DNS over HTTPS (DoH) is a protocol for performing remote Domain Name System (DNS) resolution via the HTTPS protocol. Goal of the method is to increase user privacy and security by preventing eavesdropping and manipulation of DNS data by man-in-the-middle attacks by using the HTTPS protocol to encrypt the data between the DoH client and the DoH-based DNS resolver.
Encryption by itself does not protect privacy, encryption is simply a method to obfuscate the data.
What is DNS: the Domain Name System
The Domain Name System (DNS) is the phonebook of the Internet. Humans access information online through domain names, like nytimes.com or espn.com. Web browsers interact through Internet Protocol (IP) addresses. DNS translates domain names to IP addresses so browsers can load Internet resources.
How can DNS be exploited?
A resolver will tell each DNS server what domain you are looking for. This request sometimes includes your full IP address. Or if not your full IP address, increasingly often the request includes most of your IP address, which can easily be combined with other information to figure out your identity.
How to fix this with Trusted Recursive Resolver (TRR) and DNS over HTTPS (DoH)?
There are three threats here:
- You could end up using an untrustworthy resolver that tracks your requests, or tampers with responses from DNS servers.
- On-path routers can track or tamper in the same way.
- DNS servers can track your DNS requests.
What are the Pros and Cons of DoH?
- It prevents man-in-the-middle attacks – since DNS queries are traditionally sent in plain-text, DoH can reduce the risk of man in the middle attacks where someone can see what DNS queries you are running between you and your - recursive server because it encrypts your queries.

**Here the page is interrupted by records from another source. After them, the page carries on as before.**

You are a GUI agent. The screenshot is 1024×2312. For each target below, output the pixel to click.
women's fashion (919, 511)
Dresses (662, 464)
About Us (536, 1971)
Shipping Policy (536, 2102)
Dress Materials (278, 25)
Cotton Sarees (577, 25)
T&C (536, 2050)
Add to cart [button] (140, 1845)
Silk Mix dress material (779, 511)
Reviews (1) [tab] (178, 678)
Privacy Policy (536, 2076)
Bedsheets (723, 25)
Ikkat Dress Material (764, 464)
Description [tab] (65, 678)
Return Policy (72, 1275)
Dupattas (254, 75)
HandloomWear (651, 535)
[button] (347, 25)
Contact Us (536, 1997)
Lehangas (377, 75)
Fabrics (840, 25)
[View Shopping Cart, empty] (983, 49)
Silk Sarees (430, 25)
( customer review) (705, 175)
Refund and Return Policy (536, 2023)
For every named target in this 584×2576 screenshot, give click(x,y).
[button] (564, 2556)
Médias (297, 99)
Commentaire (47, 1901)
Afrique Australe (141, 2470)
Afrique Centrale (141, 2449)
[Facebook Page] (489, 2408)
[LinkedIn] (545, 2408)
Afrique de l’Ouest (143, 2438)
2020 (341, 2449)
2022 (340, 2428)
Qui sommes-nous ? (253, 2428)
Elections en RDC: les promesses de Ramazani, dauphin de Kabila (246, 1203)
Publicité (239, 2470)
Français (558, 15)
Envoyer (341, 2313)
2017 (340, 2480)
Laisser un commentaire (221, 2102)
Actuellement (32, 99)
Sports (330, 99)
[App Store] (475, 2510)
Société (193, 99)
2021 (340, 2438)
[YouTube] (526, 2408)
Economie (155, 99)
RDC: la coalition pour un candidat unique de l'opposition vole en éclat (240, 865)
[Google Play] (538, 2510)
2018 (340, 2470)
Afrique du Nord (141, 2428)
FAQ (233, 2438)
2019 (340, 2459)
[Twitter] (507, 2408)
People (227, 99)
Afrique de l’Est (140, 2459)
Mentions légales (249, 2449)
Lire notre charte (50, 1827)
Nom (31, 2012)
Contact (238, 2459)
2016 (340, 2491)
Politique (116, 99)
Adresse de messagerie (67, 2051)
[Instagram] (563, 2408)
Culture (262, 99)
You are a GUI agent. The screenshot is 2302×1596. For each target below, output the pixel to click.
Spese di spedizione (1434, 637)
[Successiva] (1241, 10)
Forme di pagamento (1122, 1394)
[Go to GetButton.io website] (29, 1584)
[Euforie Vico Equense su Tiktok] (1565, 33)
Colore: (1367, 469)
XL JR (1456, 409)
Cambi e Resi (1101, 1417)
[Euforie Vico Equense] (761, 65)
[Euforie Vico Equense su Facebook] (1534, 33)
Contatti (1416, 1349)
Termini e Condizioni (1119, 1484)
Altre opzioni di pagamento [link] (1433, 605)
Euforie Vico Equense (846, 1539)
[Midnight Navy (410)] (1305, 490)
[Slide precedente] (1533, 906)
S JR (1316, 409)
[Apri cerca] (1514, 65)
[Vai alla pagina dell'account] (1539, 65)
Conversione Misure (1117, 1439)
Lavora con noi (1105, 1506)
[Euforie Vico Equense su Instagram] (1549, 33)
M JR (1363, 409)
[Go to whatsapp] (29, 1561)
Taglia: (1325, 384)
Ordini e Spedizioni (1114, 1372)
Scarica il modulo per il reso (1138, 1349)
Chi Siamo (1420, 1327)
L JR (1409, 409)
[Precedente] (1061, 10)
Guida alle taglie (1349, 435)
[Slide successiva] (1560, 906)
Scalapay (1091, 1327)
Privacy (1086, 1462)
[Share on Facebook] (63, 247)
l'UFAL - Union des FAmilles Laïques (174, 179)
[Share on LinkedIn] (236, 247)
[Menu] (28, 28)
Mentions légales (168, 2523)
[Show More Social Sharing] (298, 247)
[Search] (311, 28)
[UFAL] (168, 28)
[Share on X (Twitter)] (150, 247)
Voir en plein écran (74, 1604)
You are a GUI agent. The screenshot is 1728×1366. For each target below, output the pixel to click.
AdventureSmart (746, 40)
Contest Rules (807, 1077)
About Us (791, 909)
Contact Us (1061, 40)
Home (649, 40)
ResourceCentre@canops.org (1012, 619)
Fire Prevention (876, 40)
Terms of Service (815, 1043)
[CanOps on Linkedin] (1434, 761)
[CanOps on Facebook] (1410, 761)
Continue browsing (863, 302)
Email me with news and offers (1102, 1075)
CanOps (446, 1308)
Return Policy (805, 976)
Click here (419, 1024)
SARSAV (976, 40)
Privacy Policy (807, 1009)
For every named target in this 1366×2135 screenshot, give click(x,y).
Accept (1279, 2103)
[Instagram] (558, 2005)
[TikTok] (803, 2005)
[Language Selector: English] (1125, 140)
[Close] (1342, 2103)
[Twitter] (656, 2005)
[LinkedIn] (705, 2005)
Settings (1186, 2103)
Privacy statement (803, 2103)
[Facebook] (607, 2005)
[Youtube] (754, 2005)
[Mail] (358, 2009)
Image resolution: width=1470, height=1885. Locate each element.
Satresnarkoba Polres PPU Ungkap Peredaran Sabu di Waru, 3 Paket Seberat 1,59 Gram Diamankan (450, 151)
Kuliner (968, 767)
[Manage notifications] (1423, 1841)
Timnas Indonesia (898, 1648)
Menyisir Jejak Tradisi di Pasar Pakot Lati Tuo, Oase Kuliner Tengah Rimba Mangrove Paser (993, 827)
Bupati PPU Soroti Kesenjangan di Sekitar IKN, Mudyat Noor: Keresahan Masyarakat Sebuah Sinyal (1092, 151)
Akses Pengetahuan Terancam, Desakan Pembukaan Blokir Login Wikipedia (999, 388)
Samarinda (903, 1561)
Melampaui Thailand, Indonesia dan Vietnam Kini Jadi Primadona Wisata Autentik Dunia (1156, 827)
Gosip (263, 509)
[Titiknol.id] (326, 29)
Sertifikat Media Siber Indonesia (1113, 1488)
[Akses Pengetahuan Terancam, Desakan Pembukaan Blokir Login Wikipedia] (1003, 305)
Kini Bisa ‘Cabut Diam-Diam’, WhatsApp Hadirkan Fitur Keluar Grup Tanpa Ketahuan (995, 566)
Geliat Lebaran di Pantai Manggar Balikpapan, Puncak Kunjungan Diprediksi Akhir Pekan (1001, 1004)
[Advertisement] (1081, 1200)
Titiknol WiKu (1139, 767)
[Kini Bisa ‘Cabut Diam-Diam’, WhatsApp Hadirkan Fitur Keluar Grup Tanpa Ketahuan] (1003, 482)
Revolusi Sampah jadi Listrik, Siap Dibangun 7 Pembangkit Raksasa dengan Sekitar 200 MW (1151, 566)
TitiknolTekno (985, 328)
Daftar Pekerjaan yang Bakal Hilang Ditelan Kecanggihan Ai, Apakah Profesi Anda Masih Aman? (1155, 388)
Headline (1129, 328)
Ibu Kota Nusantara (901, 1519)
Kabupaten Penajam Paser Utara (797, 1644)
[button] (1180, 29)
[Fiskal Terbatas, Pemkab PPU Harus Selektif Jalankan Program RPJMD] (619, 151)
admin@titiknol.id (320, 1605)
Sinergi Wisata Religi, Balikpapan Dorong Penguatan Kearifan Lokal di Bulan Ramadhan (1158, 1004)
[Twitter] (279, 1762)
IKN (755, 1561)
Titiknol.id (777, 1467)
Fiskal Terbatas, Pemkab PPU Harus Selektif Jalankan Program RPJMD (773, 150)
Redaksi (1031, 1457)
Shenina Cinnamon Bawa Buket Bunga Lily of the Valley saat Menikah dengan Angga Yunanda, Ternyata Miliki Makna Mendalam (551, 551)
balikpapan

- The encryption with DoH can protect sensitive information that DNS hijacking methodologies employ and obfuscate data that could be sniffed by third-party observers and ISPs.
- Because DoH centralizes DNS traffic to a few DoH enable servers, load time performance is typically improved.
- It overrides any sort of DNS filtering your network is doing to provide insight into security and your network info
- It provides a different experience from web browsing and to the rest of your computer and network. You might have some DNS packets going to one recursive server and then some going through your network settings, so you may have a different experience from browser to the rest of your network.
- It weakens cyber-security. By encrypting DNS queries, companies using DNS monitoring for cybersecurity measures will lose visibility into data such as query type, response and originating IP that are used to determine bad actors.
Firefox and Chrome are still in the experimental phases of testing encrypted DNS, so most of your connections likely won’t take advantage of it for now anyway, and there are still ways to opt out of using it at all. But as with the push to get websites to adopt HTTPS encryption, encrypted DNS will likely move forward now if Chrome and Firefox find that the change doesn’t have too much of an impact on speed or reliability for users.